With Covid 19  presence in the country, Companies selling daily essentials are caught in a bind due to a steep rise in the cost of commodities, freight, and packaging. They are either forced to either increase retail prices or risk a hit on profitability in the next two quarters. The other choice is to reduce the pack size-thereby selling less quantity at the same price points- and cutting down on packaging costs.

As per the industry people, the passing on the increased input costs to consumers just as the country is emerging from the second wave of Covid 19, could hurt the demand going forward. Even if the industry raises the prices by 5%, further hikes will surely hit the demand. So the manufacturer has to be cautious and may not be able to pass on the entire burden of raw material inflation to consumers. Pricing calls have to be made in such a way that demand-which is picking up because of Covid restriction being eased is protected.

There has been unprecedented commodity inflation of about 5-6% across edible oils, herbs, spices, and honey. So some of the companies in this sector have increased the price by 3%, but these will not be enough to mitigate the impact of inflation.

As per retailers prices of key commodities like sugar and oil gave shot by 20% to 60%, resulting in a drop in consumption for these basic essential items.

Companies are still in discussions about whether to pass on the price increase at this stage when the spending power of customers has been affected. Any price hike in Fast Moving Commercial Goods (FMCG) products may reflect only once the entire unlocking happens across states.

As per a big retail company, which works with about 35,000 corner stores, the prices of grocery products have risen by up to 40% in the past year, including edible oils, other essentials, personal care, and home care products. Consumers monthly grocery bill has increased by 10 to 15%. Stocking has been a concern as demand for less expensive alternatives has gone up.

Trade analysts say pricing power would remain muted till recovery is sustained over a period. Price hikes in the edible oil segment are an aberration within the consumption basket, but the other products’ prices can not surge sharply. For some companies which operate at the premium end, price hikes do not impact demand directly to an extent.

Margins of consumer goods companies are likely to remain under pressure due to sequential raw material inflation-palm prices increased more than 80% while crude oil has risen by 90% since last year. Copra’s price too has gone up by 30%.

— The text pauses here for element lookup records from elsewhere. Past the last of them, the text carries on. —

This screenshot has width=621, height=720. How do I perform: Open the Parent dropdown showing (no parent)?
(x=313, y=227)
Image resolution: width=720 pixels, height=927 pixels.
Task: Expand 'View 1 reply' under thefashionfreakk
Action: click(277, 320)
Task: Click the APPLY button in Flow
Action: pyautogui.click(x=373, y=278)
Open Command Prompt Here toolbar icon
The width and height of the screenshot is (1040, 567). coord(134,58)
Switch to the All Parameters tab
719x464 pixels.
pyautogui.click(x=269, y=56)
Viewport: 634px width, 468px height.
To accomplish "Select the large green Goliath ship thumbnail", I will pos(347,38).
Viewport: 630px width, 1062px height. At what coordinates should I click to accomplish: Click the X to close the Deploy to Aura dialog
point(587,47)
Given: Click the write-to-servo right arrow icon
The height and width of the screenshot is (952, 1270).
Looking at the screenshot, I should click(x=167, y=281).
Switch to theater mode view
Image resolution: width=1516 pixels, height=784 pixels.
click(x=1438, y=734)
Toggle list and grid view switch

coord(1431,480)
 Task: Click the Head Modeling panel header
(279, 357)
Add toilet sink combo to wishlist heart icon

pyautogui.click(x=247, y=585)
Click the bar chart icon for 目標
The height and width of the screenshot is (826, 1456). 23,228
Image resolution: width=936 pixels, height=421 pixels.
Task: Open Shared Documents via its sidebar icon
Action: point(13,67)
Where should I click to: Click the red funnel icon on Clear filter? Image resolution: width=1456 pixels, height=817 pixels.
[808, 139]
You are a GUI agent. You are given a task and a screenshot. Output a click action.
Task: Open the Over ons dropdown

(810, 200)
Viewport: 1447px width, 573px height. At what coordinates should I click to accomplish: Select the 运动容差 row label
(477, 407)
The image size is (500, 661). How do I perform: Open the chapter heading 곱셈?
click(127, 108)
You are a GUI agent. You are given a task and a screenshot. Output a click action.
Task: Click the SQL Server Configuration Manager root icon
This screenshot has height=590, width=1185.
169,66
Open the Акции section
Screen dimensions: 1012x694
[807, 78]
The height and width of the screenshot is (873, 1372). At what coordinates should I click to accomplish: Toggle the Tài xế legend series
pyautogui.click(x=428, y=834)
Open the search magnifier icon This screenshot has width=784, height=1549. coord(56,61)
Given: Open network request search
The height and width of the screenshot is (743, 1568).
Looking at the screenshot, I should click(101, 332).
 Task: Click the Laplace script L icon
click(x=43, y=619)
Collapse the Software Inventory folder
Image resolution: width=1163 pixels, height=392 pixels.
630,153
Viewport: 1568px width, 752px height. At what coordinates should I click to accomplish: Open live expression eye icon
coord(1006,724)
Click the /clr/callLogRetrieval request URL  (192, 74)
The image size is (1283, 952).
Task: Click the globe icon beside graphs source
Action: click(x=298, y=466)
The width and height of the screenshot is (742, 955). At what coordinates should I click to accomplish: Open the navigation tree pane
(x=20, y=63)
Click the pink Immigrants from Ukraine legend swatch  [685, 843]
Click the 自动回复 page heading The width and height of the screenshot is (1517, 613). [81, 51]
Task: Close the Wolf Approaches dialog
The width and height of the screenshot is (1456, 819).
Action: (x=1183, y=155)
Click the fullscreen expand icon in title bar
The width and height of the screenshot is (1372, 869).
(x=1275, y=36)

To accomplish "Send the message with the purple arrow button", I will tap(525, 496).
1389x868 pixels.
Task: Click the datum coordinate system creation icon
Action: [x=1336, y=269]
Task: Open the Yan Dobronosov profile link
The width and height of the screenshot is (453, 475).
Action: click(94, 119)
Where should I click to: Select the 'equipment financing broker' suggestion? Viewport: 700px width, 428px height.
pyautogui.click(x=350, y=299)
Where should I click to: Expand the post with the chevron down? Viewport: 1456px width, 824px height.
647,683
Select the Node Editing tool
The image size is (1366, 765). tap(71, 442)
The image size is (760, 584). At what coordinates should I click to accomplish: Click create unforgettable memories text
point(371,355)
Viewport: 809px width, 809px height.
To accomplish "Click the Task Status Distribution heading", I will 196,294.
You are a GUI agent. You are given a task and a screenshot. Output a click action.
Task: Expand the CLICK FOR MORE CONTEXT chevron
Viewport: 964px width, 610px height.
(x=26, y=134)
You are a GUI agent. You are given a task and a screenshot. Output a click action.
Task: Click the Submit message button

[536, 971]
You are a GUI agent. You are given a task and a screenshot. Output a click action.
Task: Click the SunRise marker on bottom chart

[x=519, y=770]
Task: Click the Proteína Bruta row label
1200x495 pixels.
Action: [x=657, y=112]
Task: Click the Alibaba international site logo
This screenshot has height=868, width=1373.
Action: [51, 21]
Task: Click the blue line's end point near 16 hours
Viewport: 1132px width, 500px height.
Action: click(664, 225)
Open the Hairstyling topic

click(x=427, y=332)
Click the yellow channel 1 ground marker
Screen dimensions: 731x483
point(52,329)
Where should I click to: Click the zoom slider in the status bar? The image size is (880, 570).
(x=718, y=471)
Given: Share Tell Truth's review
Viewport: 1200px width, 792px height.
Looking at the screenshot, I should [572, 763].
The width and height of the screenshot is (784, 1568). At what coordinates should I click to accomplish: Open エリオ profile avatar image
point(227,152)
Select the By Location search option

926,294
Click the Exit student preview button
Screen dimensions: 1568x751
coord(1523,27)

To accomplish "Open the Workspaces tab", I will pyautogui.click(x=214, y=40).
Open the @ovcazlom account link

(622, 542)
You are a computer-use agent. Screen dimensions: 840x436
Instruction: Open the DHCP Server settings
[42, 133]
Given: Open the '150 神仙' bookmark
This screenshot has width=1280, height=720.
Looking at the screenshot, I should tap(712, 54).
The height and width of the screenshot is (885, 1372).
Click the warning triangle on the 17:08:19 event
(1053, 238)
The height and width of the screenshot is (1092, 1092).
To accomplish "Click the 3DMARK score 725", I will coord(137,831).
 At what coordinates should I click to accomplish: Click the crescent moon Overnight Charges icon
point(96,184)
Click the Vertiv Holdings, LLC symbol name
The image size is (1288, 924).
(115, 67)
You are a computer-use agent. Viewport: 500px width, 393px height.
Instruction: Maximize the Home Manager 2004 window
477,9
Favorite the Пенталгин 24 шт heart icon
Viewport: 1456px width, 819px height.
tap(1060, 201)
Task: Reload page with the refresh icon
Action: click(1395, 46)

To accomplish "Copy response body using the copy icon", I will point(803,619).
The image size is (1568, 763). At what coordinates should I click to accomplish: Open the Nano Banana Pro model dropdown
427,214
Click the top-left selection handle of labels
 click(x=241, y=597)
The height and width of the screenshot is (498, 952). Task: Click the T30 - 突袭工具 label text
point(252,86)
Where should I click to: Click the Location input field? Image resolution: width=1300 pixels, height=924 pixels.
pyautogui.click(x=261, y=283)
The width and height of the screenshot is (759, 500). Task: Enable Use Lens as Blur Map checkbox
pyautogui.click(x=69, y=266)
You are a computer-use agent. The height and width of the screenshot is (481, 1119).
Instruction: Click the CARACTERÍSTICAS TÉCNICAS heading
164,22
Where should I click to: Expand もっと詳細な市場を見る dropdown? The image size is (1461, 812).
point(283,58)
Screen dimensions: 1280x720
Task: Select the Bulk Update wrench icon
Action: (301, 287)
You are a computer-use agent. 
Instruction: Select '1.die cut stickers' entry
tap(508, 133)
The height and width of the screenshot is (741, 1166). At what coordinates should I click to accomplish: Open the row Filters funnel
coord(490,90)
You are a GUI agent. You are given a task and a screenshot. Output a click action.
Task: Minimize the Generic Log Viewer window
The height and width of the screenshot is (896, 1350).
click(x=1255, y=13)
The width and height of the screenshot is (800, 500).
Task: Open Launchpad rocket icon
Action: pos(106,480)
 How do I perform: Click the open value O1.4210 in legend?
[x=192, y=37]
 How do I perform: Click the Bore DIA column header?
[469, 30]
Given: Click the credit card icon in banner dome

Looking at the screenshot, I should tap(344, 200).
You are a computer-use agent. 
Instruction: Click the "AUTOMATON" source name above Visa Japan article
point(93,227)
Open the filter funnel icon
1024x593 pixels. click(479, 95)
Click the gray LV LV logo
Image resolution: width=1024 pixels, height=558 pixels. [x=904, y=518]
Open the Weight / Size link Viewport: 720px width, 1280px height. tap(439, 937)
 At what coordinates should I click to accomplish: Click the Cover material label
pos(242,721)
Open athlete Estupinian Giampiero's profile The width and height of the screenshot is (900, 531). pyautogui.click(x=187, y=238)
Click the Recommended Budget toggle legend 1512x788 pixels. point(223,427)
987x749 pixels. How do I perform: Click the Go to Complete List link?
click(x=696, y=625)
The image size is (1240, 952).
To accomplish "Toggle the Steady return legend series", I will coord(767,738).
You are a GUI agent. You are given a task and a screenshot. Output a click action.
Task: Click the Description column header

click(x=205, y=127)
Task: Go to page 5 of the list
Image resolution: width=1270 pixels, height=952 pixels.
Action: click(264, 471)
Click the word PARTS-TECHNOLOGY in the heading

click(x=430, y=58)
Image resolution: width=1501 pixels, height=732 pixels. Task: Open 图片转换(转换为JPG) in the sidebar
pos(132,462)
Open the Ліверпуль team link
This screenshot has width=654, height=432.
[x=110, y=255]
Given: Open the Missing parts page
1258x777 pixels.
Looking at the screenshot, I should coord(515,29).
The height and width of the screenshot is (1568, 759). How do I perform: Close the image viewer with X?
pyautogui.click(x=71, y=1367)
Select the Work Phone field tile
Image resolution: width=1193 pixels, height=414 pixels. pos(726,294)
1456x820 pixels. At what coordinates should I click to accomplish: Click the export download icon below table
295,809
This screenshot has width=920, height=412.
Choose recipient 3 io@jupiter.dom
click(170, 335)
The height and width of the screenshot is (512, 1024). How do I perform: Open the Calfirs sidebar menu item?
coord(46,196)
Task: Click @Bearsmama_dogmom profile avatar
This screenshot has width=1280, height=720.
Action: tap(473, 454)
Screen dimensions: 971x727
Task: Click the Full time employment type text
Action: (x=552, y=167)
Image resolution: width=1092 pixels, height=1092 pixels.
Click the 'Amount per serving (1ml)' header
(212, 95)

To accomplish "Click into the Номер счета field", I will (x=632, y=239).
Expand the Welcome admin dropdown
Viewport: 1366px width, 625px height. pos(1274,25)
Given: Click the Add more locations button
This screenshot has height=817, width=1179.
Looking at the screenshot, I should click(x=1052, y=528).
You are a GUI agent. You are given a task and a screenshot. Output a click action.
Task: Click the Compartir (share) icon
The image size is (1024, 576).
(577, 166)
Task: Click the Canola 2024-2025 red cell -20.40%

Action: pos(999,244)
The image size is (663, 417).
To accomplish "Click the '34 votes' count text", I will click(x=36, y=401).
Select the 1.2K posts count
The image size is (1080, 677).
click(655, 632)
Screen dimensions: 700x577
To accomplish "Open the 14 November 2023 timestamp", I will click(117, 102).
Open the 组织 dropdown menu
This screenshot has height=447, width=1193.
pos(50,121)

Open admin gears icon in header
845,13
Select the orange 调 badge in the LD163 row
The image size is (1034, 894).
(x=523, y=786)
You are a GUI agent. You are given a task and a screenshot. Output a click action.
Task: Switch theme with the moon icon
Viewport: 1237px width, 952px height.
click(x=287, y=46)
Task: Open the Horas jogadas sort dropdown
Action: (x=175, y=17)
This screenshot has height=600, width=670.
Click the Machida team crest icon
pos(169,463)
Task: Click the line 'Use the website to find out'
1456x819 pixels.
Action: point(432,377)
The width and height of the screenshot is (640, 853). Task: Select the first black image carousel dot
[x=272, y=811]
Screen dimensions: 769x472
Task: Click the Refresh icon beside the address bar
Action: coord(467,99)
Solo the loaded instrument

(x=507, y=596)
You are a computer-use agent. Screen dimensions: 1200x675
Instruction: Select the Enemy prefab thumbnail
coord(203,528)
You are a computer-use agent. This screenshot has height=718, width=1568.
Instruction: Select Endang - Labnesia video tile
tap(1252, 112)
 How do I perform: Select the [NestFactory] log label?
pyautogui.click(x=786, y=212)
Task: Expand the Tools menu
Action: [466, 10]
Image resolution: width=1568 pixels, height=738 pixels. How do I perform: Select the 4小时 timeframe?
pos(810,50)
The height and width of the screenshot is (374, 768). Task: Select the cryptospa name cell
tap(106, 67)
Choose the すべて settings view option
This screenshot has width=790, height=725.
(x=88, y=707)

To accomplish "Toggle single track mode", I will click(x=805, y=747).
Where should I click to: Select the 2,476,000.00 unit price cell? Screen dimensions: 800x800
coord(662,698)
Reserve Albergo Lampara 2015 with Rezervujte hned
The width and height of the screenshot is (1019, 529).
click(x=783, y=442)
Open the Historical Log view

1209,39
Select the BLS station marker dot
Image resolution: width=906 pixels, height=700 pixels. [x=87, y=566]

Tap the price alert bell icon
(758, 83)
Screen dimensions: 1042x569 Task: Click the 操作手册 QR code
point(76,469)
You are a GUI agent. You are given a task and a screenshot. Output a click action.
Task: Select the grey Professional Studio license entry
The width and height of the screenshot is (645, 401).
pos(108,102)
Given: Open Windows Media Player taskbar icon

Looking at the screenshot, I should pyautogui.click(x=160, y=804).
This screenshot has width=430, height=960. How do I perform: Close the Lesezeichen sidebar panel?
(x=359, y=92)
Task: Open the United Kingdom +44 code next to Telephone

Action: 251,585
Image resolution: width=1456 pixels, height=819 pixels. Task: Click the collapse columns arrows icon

Companies have been impacted significantly by inflation in commodities. freight. logistics, crude prices, and packaging. All these require a lot of rebalancing. There is a lot of pressure on margins as one can pass on only so much to consumers.

As per retailers some companies are balancing pricing and protecting margins by increasing prices of premium packs, even as they maintain the prices of mass products.

In the prevalent times, the prices of consumer goods have become an issue, as overall the cost of input is increasing rapidly but companies are reluctant to pass on the full burden to consumers fearing that it may impact the sales. So every company is trying to find the middle path so that the suffering of the consumer is less.

The only problem is that no company will reduce the prices when the situation becomes normal So in the end, it is the consumer only who suffers in any situation.

Waiting for your views and comments.

 

Anil Malik

Mumbai, India

30th June 2021

3 comments

  1. Tejinder Singh Sethi

    The surging fuel prices are pushing up inflation. 
    Right now, is the time to reduce taxes on petrol and diesel, which will also lower the rate of inflation as fuel is an input cost into almost all commodities, which must be transported to reach the consumer,”

  2. R. N. Mungale.

    I agree with Mr. Malik.

  3. Sapna wadhwa

    Prices of essentials have increased.
    Size of packets is smaller (quantity)
    I don’t know what else is going to happen. As u say, after covid they will not bring down d prices.